Re: Replication protocol doc fix

From: Robert Haas <robertmhaas(at)gmail(dot)com>
To: Jeff Davis <pgsql(at)j-davis(dot)com>
Cc: "pgsql-hackers(at)postgresql(dot)org" <pgsql-hackers(at)postgresql(dot)org>
Subject: Re: Replication protocol doc fix
Date: 2021-06-17 16:42:30
Message-ID: CA+Tgmobfr=8a-UngZm4p5TqQQQ84mKrXm6LqRmjH70BMP3m8pg@mail.gmail.com
Views: Raw Message | Whole Thread | Download mbox | Resend email
Thread:
Lists: pgsql-hackers

On Wed, Jun 16, 2021 at 5:15 PM Jeff Davis <pgsql(at)j-davis(dot)com> wrote:
> * A normal command, where you know that you've sent everything that you
> will send. In this case, the client needs to send the Sync message in
> order to get the ReadyForQuery message.
>
> * A command that initiates CopyIn/CopyBoth, where you are going to send
> more data after the command. In this case, sending the Sync eagerly is
> wrong, and you can't pipeline more queries in the middle of
> CopyIn/CopyBoth mode.

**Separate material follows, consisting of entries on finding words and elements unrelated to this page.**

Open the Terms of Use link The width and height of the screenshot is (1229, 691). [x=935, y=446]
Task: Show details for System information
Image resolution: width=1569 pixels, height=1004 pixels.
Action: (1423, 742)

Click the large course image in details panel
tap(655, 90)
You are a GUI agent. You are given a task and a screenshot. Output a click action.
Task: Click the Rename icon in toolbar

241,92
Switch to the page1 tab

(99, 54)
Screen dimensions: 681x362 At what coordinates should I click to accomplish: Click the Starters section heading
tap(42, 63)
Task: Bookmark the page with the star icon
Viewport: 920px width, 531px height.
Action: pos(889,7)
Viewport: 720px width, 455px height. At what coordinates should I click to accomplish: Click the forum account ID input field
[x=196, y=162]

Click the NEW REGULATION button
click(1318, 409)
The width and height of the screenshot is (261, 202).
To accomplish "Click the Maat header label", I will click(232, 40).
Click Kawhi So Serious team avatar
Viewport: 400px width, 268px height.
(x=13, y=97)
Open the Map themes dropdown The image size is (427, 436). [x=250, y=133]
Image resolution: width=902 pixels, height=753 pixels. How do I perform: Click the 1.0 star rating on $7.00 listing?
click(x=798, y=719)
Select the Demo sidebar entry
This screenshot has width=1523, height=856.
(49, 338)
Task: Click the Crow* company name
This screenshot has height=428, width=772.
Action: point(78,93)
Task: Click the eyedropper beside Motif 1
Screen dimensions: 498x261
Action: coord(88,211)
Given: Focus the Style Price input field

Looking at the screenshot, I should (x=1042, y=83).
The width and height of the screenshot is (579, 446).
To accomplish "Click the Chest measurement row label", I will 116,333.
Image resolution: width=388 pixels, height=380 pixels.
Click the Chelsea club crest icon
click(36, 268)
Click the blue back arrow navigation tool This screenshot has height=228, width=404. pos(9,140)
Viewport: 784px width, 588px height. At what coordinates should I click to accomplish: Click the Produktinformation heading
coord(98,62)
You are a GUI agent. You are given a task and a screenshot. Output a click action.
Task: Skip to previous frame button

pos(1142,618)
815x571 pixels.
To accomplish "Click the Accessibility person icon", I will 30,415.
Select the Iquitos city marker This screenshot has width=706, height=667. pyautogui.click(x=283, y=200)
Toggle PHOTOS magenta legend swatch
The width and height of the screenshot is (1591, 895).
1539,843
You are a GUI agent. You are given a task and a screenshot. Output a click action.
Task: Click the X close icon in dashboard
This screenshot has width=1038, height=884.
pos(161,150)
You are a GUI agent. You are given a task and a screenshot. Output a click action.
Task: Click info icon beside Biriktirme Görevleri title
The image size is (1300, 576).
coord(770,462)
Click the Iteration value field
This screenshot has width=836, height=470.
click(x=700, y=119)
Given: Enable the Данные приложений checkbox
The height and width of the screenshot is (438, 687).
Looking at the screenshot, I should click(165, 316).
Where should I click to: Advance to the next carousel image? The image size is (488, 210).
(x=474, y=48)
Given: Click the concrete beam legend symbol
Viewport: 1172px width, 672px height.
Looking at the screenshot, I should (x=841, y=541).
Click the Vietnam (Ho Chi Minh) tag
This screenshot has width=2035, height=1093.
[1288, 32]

Instead, the client should send Sync after
> receiving an ErrorResponse, or after sending a CopyDone/CopyFail
> (right?).

Well, that's one view of it. I would argue that the protocol ought not
to be designed in such a way that the client has to guess what
response the server might send back. How is it supposed to know? If
the user says, hey, go run this via the extended query protocol, we
don't want libpq to have to try to parse the query text and figure out
whether it looks COPY-ish. That's expensive, hacky, and might create
cross-version compatibility hazards if, say, a new replication command
that uses the copy protocol is added. Nor do we want the user to have
to specify what it thinks the server is going to do. Right now, we
have this odd situation where the client indeed does not try to guess
what the server will do and always send Sync, but the server acts as
if the client is doing what you propose here - only sending the
CopyDone/CopyFail at the end of everything associated with the
command.

> One thing I don't fully understand is what would happen if the client
> issued the Sync as the *first* message in an extended-protocol series.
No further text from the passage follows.